STILL ALICE (2015)

4

Director: Richard Glatzer, Wash Westmoreland;Screenwriter: Richard Glatzer, Wash Westmoreland;Starring: Julianne Moore, Alec Baldwin, Kristen Stewart, Kate Bosworth, Hunter Parrish, Stephen Kunken; Running time: 101 minutes; Certification: 12A }

Julianne Moore recently won an Oscar for her performance as the eponymous Alice, a woman still within the prime of her life who’s diagnosed with a rare early onset Alzheimer’s disease, in directing/romatic partners Richard Glatzer and Wash Westmoreland’s film.  Is it a coincidence that both best actor winners at this year’s ceremony – the other; Eddie Redmayne in The Theory Of Everything – were for performances of characters with debilitating diseases; one physical, one mental?  Probably not; there’s just no getting away from the fact that such roles are complete Oscar bait.  On the other hand, just because Moore and Redmayne were basically handed an actor’s golden ticket, there’s also no getting away from the fact that both performances absolutely deserved to win the top awards.

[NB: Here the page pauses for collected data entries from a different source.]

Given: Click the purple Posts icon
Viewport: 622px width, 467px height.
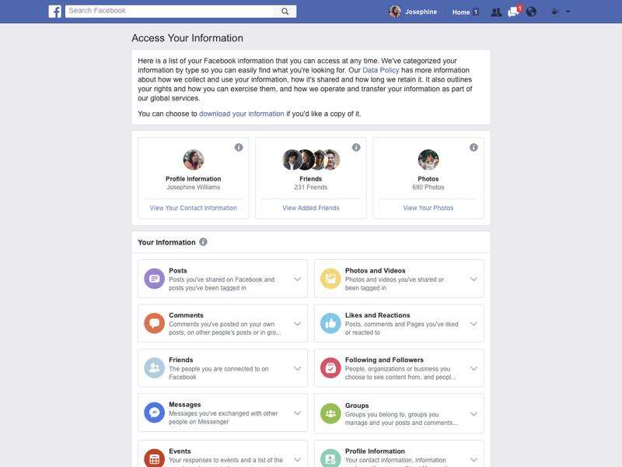Looking at the screenshot, I should tap(154, 279).
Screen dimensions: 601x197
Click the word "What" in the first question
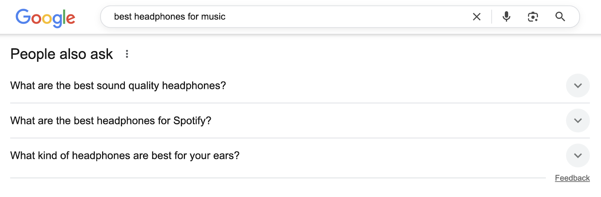23,86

With the terribly sad news of co-writer/director Glatzer recently passing away following a prolonged fight with ALS (which restricted his ability to direct to pointing fingers), Still Alice suddenly has an even greater impact and importance that it already did, serving as a poignant reminder of our own frailty and the impact such diseases can have on so many lives.  Adapted from Lisa Genova’s novel, it’s a powerful, moving and intelligent film for many reasons, yet the real weight derives from Moore’s performance, without which the film wouldn’t be nearly so affecting or, likely, well received.  It’s an exquisite turn as a middle-aged mother and wife battling early onset Alzheimer’s disease, pulling the strings of the audience as her slow descent into this horrible affliction convinces us every step of the way.

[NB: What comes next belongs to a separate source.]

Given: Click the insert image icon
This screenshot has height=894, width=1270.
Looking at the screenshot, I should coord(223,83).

As is often the case with the best performances, Moore is so great because of how ostensibly little she does.  Rather than over-dramatize, which would be all too easy, she allows subtlety and nuance to elevate the performance beyond what’s expected, whether it’s waking up her husband (Baldwin) in the middle of the night to break down and share her fears and feelings, or stare listlessly into space as her daughter (Stewart) reads her a story.  Is she listening?  Is she aware at all?  The performance is so complex, so genuine, that we never quite know what’s actually going on within her decaying mind.  More overtly, her physical transformation is striking.  While conspicuously losing make-up as the drama wears on, it’s the way in which she changes her expressions, the way she moves and talks and her hair bedraggles and dries out.  Every inch and moment is utterly convincing.

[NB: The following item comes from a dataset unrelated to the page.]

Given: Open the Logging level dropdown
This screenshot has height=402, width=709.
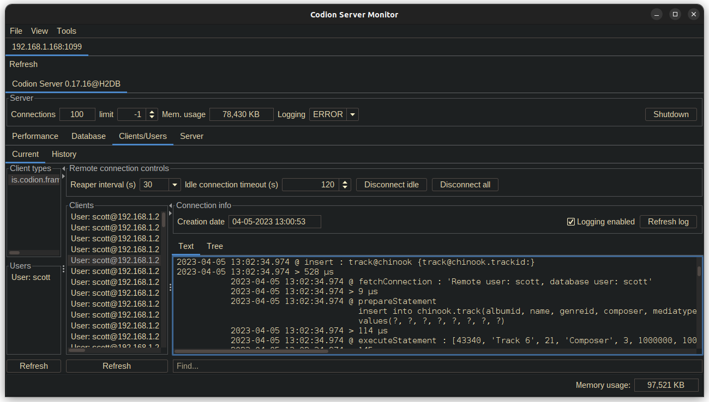Looking at the screenshot, I should pos(352,114).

In a slight departure from the standard narrative arc of this type of film – look again at Redmayne’s The Theory Of Everything as a comparison – Still Alice isn’t interested in crafting an ‘origin’ story for its characters.  The drama begins just as her disease is setting in, and it ends somewhere in the middle.  Nothing is wrapped up, nothing is resolved, characters leave us with tattered and loose ends.  In a way it’s refreshing, and actually rather rewarding, being subjected to a short, powerful character study rather than a long-winded biopic, yet on the other hand the drama occasionally falls flat through a lack of urgency.  While the direction is solid with an understandably compassionate approach, it’s equally a little bit laboured and lacks risks.

Still Alice perhaps isn’t quite as brilliant as some would have you believe, but there is a powerful and compelling film quietly waiting under the tempered surface.  Drawing awareness to a terrible disease is important, but ultimately it’s all about the performances, and, specifically, the way in which we react to and sympathise with Julianne Moore’s Alice.   We do, however, invest ourselves in every character from the very beginning and care about them until the very end, and because everyone involved is so good, it will be hard to find yourself unmoved, even profoundly, on a number of occasions.